Kafka brokers use an internal topic called __consumer_offsets to store the offsets of messages that have been consumed by each consumer group.
This allows consumers to resume reading from the last committed offset in case of:
- Kafka client crashes
- A rebalance occurs
- New Consumer joins the group
Delivery semantics for consumers
At Most once:
- Offsets are committed as soon as the message is received
- if the processing goes wrong, the message is lost (it won’t be read again)
At Least once (usually preferred):
- Offsets are committed after the message is processed
- If the processing goes wrong, the message will be read again (it may be processed multiple times)
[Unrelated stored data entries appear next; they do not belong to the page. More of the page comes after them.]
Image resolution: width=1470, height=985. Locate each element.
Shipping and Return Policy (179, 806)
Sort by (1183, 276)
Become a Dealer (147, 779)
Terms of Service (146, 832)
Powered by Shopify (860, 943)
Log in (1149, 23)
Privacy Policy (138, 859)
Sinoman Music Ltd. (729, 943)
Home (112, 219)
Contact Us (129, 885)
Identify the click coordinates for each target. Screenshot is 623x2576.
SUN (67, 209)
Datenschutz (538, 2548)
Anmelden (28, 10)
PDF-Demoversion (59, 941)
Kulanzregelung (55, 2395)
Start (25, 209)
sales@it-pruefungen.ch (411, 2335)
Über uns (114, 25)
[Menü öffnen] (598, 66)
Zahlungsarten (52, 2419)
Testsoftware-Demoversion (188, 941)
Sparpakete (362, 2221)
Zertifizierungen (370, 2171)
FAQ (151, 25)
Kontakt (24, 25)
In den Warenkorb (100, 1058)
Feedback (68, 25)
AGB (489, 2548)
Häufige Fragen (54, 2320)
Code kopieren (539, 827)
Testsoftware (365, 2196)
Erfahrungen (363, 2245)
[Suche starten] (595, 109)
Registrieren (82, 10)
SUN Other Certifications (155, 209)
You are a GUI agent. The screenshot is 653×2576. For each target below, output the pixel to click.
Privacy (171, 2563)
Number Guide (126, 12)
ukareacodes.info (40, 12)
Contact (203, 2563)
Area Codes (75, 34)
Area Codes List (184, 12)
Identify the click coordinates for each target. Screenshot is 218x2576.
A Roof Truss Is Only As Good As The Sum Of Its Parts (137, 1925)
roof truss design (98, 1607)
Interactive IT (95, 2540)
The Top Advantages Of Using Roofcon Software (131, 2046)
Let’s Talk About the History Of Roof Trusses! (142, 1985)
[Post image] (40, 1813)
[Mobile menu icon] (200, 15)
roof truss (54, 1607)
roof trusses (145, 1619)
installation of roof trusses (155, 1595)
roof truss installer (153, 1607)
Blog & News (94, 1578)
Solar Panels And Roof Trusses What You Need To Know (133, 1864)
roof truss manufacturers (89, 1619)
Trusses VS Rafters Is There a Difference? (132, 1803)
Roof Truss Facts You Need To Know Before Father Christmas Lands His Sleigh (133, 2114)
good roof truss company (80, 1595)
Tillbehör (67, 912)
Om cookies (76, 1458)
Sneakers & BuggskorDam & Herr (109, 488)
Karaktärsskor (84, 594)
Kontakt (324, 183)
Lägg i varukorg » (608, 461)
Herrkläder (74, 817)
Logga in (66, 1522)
- This can lead to duplicate processing, so the application must handle idempotency.
Exactly once:
- This can be achieved for Kafka topics to Kafka topics workflows using the transactional API.
- For Kafka topics to external system workflows, to effectively achieve exactly once semantics, you must use an idempotent consumer.
In practice, at least once with idempotent processing is the most desirable and widely used delivery semantics.
Brokers
A single Kafka server is called a Kafka broker.
An ensemble of Kafka brokers working together is called a Kafka cluster. A broker in a cluster is identified by a unique numeric ID.
If there are multiple brokers in a cluster, then partitions for a given topic will be distributed among the brokers evenly to achieve load balancing and scalability.
Every broker in the cluster has metadata about all other brokers:
- any broker in the cluster is also called a bootstrap server
- a client can connect to any broker in the cluster to get the metadata about the cluster
In practice, it is common for the Kafka client to connect to multiple bootstrap servers to ensure high availability and fault tolerance.